* _課題の指示_
**1.** 眼科関連サプリメントのコラムによると、アメリカの大規模スタディで報告された複合サプリメントは、加齢黄斑変性の発症率を5年間でどの程度抑制しますか。
**2.** 眼科関連サプリメントのコラムから、「サプリメントの国内市場は、年」を含む箇所を起点とし、「ないサプリメントと言えます。」までを正確に書き写しなさい。

* _抽出テキスト_

院長コラム

COLUMN

眼科関連サプリメント

2023.08.13

 サプリメントの国内市場は、年間1兆円を超えようとしており、眼科疾患をターゲットとしたサプリメントも多数市販されています。日本眼科医会発行の医学雑誌「日本の眼科」の7月号に「眼科とサプリメント」という特集記事(総論)が掲載されました。今回は、この記事の内容をまとめて皆様にお伝えしようと思います。
 この特集記事では、加齢黄斑変性、緑内障、ドライアイ、白内障に対するサプリメント又はその含有成分を取り上げています。
 アメリカにおける大規模スタディでは、加齢黄斑変性に対し、ビタミンCおよびE、ルテイン、ゼアキサンチン、亜鉛を含む複合サプリメントを摂取すると、本症発症率を5年間で約25%抑制すると報告されています。この複合サプリメントは、全てのサプリメントの中で最もエビデンスレベルの高いものに分類され、医薬品と同程度の科学的根拠が示されている数少ないサプリメントと言えます。
 緑内障の悪化要因として、高眼圧以外で、酸化ストレスによる網膜神経節細胞の損傷が考えられています。抗酸化物質であるイチヨウ葉、オメガ3・6、コエンザイムQ10、緑茶抽出物、アスタキサンチン、ビルベリー、ヘスペリジン、クロセチン等が動物実験や臨床試験で、酸化ストレスの軽減、神経節細胞死の抑制、軽度の眼圧下降等の効果を示したとの報告があります。ただ、いずれの報告も対象患者数が少なく、高いエビデンスが示されたとは言えません。更に症例数を増やして検討する必要があります。

* _データ一覧_
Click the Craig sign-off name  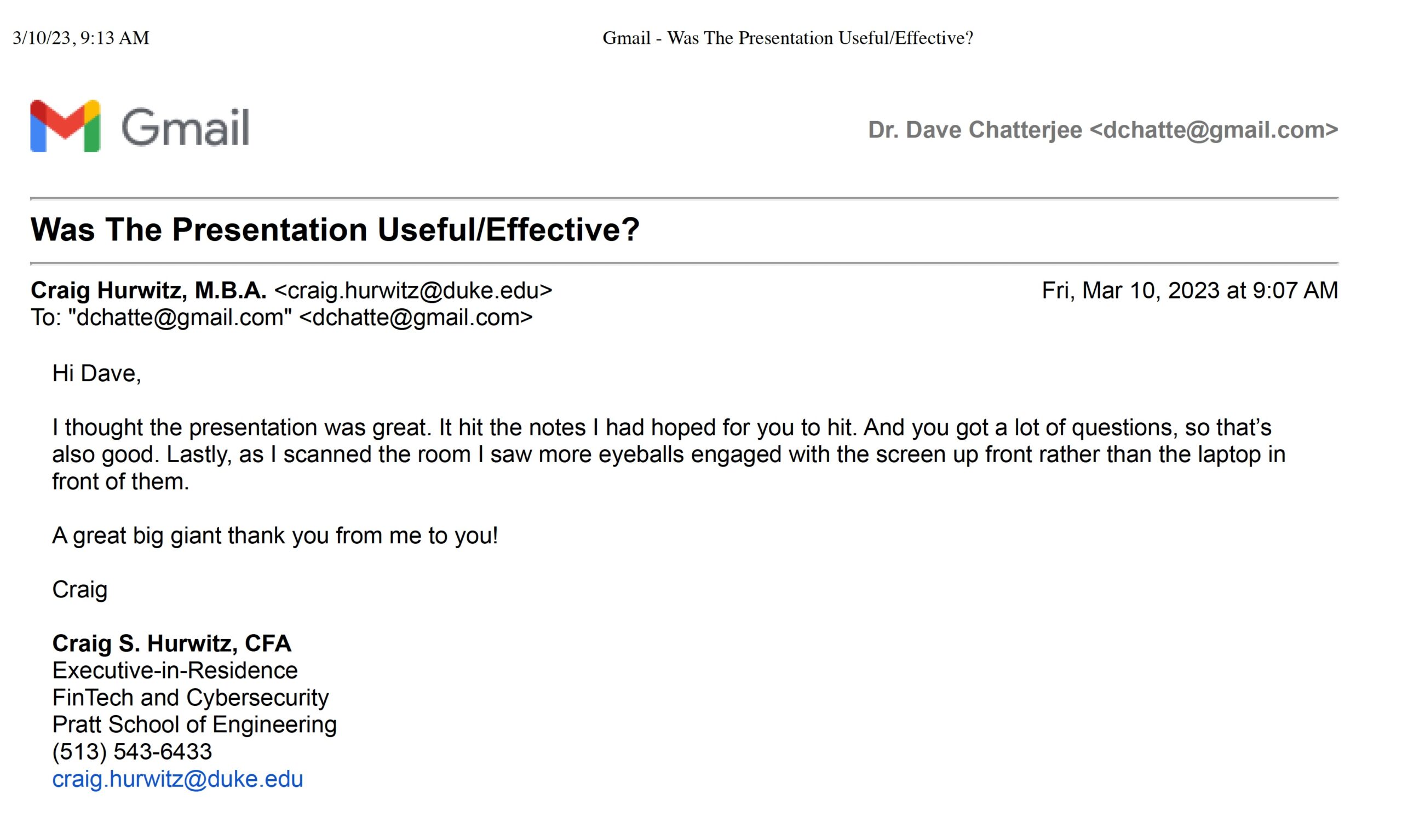(x=80, y=590)
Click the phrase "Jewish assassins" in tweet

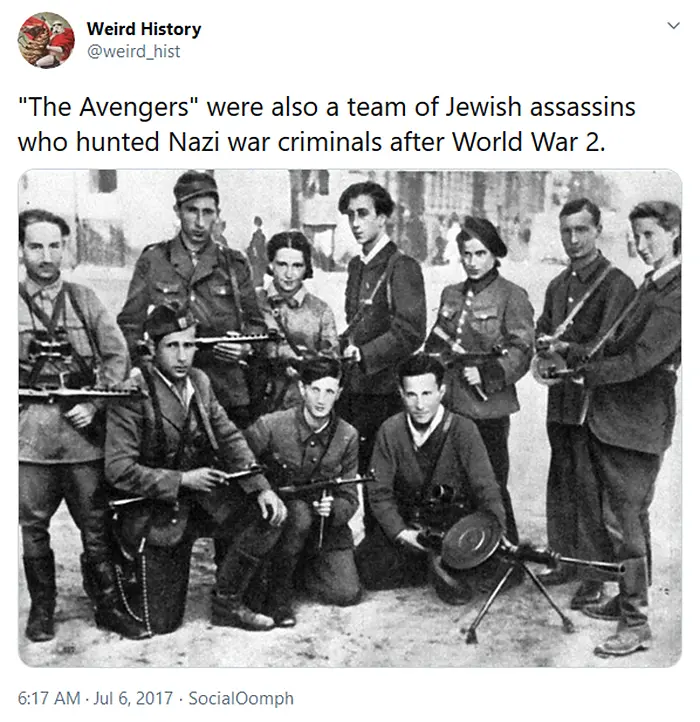[540, 107]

* _課題の解答_
**1.** 約25%抑制します。

**2.**
サプリメントの国内市場は、年間1兆円を超えようとしており、眼科疾患をターゲットとしたサプリメントも多数市販されています。日本眼科医会発行の医学雑誌「日本の眼科」の7月号に「眼科とサプリメント」という特集記事(総論)が掲載されました。今回は、この記事の内容をまとめて皆様にお伝えしようと思います。
 この特集記事では、加齢黄斑変性、緑内障、ドライアイ、白内障に対するサプリメント又はその含有成分を取り上げています。
 アメリカにおける大規模スタディでは、加齢黄斑変性に対し、ビタミンCおよびE、ルテイン、ゼアキサンチン、亜鉛を含む複合サプリメントを摂取すると、本症発症率を5年間で約25%抑制すると報告されています。この複合サプリメントは、全てのサプリメントの中で最もエビデンスレベルの高いものに分類され、医薬品と同程度の科学的根拠が示されている数少ないサプリメントと言えます。